2 tablespoons canola oil
2 pounds boneless chuck roast, cut into 3/4-inch pieces
2 teaspoons kosher salt, divided
1 teaspoon black pepper, divided
12 ounces cremini mushrooms, quartered
2 medium carrots, chopped (about 1 cup)
1 1/2 cups frozen pearl onions, thawed
1/4 cup all-purpose flour
2 teaspoons chopped garlic (about 2 garlic cloves)
3/4 cup brown ale beer
3 cups unsalted beef stock
6 sourdough bread slices
1 large garlic clove, halved lengthwise
1/4 cup salted butter
How to Make It
Heat oil in a large cast-iron Dutch oven over medium-high. Add beef, and sprinkle with 1 teaspoon of the salt and 1/2 teaspoon of the pepper. Cook, stirring occasionally, until browned on all sides, about 6 minutes.
Add mushrooms, carrots, and onions, and cook over medium-high, stirring often, until vegetables begin to soften, about 5 minutes. Add flour and garlic, and cook, stirring constantly, 1 minute. Add beer, and simmer until reduced by about half, about 2 minutes. Add stock and remaining 1 teaspoon salt and 1/2 teaspoon pepper, and bring to a boil. Reduce heat to medium-low; cover and simmer until beef is very tender, about 1 1/2 hours.
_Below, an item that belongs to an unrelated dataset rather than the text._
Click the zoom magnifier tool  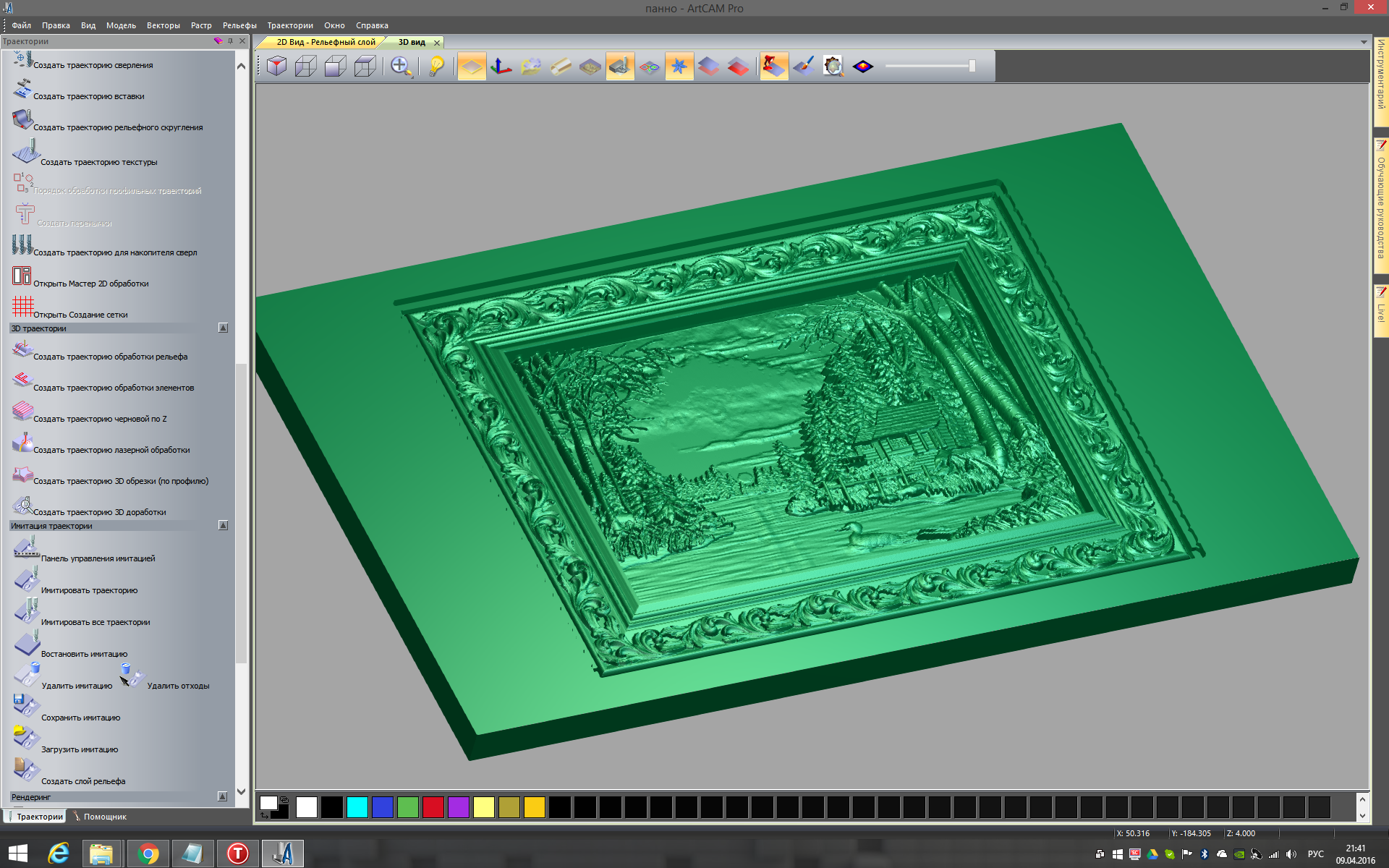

Rub both sides of sourdough bread slices with cut sides of garlic clove. Melt 2 tablespoons butter in a large cast-iron skillet over medium-high. Once butter begins to foam, add 3 bread slices, turning immediately to ensure both sides are coated with melted butter. Cook until bottom is golden, about 1 minute. Turn bread slice, and cook until bottom is golden, about 1 minute. Repeat with remaining 2 tablespoons butter and 3 bread slices. Serve Buttery Garlic Bread immediately with Beef Stew.